Baluta is a well -known name on these shores for his performances against Michael Conlan (a narrow decision loss) and Brad Foster (who he beat over ten in May). It is fair to say that Baluta represents the style that most troubles Davies, a swarming, aggressive, brawling attack that introduces chaos and uncertainty against a fighter who wants to control distance. The result was a lo-fi classic of hard exchanges and urgent tactical tussles but Davies, despite ceding the territory often, won exchanges with speed, quality and composure, to take a clear decision and become perhaps the world’s most unlikely ranked fighter. He currently has nothing slated, but 2023 will be a huge year for him one way or the other.

British Prospect of the Year: Ben Whittaker

There is a fascinating rematch in Ben Whittaker’s future.

Now 2-0 as a professional light-heavyweight, it was in the 2021 Olympic finals of the same weight-class that the twenty-five-year-old ran up against the legendary Cuban amateur Arlen Lopez. Lopez, already an Olympic and World champion, added a second Olympic title and both men turned professional, perhaps to contest the big prizes in the paid code at some point in the future.

That Olympic final exposed Whittaker’s two great weaknesses. Accurate, quick of foot and hand, tall for the weight-class at 6’3”, he was criticised during his amateur career for a low workrate, preferring to admire his work or await a countering opportunity when his natural distance gives him a chance at a lead-jab. If he slips behind, as he did against Lopez, Whittaker has a dearth of power that may prohibit any come-from-behind dramatics, whatever the ruleset.

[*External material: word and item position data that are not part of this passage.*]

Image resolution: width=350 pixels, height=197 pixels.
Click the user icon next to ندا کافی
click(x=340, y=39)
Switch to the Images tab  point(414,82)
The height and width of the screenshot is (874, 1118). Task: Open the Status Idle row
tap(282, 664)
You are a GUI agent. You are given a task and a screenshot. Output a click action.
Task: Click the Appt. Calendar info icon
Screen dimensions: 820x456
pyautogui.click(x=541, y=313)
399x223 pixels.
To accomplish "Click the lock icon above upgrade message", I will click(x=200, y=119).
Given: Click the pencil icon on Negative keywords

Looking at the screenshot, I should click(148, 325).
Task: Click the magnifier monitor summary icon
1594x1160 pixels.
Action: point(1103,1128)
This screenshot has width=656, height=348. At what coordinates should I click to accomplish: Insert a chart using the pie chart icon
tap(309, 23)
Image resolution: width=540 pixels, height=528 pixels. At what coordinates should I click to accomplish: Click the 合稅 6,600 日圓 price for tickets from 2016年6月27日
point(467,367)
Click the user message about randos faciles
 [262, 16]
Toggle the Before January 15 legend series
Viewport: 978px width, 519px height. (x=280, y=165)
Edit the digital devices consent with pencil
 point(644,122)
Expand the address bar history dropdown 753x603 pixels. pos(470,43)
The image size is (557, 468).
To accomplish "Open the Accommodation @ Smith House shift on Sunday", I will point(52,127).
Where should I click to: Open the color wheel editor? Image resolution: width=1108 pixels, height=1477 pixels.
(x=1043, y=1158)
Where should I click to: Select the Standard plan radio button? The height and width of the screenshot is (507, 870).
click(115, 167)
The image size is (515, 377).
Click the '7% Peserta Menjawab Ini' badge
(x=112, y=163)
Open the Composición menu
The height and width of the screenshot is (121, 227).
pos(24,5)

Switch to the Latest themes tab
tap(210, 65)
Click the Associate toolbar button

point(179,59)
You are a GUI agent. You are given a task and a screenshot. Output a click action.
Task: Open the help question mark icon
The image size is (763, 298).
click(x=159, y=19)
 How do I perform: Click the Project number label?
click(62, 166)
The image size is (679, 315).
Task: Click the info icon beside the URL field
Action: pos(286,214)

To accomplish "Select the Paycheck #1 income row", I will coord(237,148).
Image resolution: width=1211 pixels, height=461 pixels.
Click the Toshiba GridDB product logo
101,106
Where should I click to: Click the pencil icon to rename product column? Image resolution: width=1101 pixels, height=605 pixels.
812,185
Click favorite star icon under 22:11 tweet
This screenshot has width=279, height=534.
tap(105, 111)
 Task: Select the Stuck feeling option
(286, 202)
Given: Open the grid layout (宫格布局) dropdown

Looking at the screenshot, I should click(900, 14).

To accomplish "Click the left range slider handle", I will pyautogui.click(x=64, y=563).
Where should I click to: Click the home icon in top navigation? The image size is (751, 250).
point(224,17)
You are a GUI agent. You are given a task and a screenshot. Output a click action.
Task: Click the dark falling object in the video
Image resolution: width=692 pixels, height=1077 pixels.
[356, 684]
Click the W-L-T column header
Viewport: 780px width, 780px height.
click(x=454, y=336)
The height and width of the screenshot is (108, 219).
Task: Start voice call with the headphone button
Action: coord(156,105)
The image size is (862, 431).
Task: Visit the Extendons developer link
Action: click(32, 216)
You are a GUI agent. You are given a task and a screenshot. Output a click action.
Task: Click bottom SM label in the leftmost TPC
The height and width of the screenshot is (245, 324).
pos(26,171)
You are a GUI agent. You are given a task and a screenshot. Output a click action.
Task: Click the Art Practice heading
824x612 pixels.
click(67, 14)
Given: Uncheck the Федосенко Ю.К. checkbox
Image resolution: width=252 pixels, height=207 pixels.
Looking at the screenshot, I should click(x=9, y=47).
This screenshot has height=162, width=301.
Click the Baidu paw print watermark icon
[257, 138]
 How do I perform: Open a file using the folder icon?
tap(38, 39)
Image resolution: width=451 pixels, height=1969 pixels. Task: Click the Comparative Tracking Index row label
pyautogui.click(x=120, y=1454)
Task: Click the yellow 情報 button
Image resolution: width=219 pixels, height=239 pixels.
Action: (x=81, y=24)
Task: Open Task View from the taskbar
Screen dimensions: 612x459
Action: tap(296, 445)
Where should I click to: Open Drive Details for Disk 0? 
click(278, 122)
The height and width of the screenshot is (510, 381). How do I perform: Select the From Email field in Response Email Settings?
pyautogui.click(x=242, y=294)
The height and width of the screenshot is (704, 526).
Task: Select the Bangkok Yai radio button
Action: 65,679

That’s plenty for his training team to be going on with, but the training team is headed by the man who turned Tyson Fury from a slickster seeking a decision to a monolith who dominates opponents with meaty punches, SugarHill Steward.  “I don’t need a yes man,” Whittaker commented on Steward’s appointment.  “He’s a teacher of the sport.”

“I like what Ben wanted,” is Steward’s own comment.  “He wanted the hard road.  He wants to be taught; he wants to learn…I believe this man is going to be a superstar.”

For now, Lopez will have to wait, and has his own progress to worry about, his professional record also just 2-0.  If both he and Whittaker keep winning though, these two may meet as superstars somewhere around 2025.